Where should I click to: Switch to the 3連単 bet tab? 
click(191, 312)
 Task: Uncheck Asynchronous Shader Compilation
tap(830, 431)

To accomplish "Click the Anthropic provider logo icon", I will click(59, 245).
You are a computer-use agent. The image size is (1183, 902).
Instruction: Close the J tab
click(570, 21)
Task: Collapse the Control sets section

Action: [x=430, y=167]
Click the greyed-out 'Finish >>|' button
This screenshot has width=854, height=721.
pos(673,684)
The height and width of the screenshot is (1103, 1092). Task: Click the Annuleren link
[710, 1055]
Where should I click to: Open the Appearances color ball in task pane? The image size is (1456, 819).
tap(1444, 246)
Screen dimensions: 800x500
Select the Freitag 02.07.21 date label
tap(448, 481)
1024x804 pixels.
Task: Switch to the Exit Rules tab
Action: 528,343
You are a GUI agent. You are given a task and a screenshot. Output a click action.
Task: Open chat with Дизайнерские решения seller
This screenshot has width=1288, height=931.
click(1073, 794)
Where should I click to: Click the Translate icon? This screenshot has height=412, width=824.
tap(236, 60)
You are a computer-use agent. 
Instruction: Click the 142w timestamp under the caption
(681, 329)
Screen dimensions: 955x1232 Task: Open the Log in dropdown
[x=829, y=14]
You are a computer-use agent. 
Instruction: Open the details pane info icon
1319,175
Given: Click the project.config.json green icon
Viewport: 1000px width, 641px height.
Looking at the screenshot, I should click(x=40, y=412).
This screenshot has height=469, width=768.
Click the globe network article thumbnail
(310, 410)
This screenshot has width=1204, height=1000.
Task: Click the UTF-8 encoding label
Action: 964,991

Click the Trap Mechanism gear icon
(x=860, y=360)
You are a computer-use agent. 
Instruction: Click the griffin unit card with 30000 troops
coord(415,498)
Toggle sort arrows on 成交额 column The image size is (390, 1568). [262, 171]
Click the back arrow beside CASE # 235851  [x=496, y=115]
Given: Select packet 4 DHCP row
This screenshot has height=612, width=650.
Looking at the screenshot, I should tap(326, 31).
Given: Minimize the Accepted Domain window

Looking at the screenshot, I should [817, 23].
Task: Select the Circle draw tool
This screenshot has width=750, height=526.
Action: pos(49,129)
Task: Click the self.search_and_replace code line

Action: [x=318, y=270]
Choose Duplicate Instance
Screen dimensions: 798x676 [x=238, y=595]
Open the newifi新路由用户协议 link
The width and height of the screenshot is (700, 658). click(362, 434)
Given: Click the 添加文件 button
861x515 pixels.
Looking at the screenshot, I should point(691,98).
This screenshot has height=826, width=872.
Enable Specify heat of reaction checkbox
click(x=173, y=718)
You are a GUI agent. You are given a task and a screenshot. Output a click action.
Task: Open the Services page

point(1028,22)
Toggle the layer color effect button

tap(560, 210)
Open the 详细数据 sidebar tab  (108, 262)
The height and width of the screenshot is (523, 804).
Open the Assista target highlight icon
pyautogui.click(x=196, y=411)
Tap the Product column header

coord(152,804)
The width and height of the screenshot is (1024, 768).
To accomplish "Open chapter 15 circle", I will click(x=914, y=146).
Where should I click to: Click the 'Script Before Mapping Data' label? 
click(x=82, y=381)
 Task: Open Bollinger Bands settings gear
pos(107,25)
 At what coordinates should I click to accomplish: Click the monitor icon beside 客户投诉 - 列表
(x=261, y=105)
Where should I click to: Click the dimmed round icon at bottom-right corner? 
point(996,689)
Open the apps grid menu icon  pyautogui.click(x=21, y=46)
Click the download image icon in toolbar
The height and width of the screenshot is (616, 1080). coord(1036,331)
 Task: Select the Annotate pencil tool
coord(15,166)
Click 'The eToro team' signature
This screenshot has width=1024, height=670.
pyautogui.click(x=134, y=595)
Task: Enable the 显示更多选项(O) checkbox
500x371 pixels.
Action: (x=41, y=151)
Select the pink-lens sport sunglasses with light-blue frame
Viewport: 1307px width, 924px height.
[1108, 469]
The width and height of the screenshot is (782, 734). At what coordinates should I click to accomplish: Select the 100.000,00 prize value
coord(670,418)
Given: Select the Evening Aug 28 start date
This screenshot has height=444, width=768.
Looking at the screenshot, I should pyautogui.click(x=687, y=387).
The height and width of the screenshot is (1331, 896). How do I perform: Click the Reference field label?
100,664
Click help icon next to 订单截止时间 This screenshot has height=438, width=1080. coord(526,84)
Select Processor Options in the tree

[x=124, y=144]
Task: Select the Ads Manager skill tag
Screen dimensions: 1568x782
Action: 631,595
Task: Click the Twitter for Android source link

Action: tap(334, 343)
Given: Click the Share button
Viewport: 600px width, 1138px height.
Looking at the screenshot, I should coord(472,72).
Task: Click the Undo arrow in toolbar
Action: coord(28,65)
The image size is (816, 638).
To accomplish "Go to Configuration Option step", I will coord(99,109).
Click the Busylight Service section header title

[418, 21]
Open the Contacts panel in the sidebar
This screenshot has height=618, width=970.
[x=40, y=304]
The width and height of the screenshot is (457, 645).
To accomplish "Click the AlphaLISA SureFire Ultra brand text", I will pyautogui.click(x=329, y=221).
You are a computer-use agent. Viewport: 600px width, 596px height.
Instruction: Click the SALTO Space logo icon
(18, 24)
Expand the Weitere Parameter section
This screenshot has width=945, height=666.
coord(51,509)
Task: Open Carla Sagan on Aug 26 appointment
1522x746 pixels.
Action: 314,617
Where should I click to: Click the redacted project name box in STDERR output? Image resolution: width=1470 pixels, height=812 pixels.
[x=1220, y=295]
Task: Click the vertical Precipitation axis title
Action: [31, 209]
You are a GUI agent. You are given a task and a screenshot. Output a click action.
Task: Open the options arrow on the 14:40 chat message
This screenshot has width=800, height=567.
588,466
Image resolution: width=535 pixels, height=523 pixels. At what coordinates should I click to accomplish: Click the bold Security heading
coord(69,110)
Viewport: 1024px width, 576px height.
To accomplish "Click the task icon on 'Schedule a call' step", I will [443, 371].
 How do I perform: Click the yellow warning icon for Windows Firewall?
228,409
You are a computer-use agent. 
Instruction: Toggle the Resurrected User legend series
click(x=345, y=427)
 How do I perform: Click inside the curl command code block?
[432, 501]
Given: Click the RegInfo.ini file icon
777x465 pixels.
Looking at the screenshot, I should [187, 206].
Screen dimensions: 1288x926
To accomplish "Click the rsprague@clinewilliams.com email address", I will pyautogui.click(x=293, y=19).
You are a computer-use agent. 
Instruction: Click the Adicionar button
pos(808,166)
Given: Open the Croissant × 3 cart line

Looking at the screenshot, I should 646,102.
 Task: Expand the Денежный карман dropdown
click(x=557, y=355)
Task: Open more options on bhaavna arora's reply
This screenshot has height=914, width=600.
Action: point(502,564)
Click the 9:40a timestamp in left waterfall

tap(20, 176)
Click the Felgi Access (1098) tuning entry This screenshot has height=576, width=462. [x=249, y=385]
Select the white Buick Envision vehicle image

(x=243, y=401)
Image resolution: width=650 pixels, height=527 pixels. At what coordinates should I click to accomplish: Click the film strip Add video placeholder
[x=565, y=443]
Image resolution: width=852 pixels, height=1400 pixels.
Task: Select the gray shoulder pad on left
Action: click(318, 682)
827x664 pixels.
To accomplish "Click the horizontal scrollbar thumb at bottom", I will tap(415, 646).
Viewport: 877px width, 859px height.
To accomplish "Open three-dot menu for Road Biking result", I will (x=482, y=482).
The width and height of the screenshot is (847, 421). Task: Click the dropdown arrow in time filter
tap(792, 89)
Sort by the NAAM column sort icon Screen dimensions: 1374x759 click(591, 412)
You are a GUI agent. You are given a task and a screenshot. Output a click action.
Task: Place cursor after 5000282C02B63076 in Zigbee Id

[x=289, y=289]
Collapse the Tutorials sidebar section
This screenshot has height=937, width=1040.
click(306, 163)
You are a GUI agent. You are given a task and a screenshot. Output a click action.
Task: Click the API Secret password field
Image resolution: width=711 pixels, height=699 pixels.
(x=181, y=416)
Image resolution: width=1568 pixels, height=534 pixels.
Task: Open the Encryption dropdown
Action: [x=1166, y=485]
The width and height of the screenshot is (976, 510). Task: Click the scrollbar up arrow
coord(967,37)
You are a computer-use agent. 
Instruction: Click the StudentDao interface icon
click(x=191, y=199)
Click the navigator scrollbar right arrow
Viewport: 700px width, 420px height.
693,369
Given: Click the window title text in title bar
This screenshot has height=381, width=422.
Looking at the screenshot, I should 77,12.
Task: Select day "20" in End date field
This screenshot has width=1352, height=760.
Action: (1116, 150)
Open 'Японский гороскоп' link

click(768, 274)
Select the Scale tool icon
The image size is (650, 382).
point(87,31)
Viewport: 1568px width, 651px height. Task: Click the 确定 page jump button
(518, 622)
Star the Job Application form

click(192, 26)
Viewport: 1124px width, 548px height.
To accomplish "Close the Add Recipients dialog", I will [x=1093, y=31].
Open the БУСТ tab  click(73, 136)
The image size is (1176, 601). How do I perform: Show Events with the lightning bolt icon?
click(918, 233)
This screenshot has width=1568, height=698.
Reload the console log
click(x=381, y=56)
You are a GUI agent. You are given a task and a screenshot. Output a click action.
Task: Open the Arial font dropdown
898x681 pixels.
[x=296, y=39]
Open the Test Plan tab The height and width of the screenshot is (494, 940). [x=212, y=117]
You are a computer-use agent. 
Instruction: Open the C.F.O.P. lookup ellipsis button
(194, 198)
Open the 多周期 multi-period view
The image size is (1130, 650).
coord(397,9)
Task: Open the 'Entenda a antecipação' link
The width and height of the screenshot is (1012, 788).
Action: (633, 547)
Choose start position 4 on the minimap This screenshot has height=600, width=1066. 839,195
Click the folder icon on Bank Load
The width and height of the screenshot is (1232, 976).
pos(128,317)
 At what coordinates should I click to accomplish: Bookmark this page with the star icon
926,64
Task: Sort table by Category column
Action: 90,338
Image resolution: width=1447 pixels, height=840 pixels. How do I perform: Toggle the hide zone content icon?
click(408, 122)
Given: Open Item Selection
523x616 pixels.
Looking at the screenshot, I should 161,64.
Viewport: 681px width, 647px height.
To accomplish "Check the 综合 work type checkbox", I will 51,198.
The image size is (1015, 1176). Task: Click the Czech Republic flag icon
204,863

★ ★ ★ ★ ★ ★ ★

● **WORK INSTRUCTION**
All that belongs in the answer is an exact copy of the lines from the start of the records above through the line with "Screen dimensions: 800x500".

● **RESULT OF THE EXERCISE**
Where should I click to: Switch to the 3連単 bet tab? 
click(191, 312)
 Task: Uncheck Asynchronous Shader Compilation
tap(830, 431)

To accomplish "Click the Anthropic provider logo icon", I will click(59, 245).
You are a computer-use agent. The image size is (1183, 902).
Instruction: Close the J tab
click(570, 21)
Task: Collapse the Control sets section

Action: [x=430, y=167]
Click the greyed-out 'Finish >>|' button
This screenshot has width=854, height=721.
pos(673,684)
The height and width of the screenshot is (1103, 1092). Task: Click the Annuleren link
[710, 1055]
Where should I click to: Open the Appearances color ball in task pane? The image size is (1456, 819).
tap(1444, 246)
Screen dimensions: 800x500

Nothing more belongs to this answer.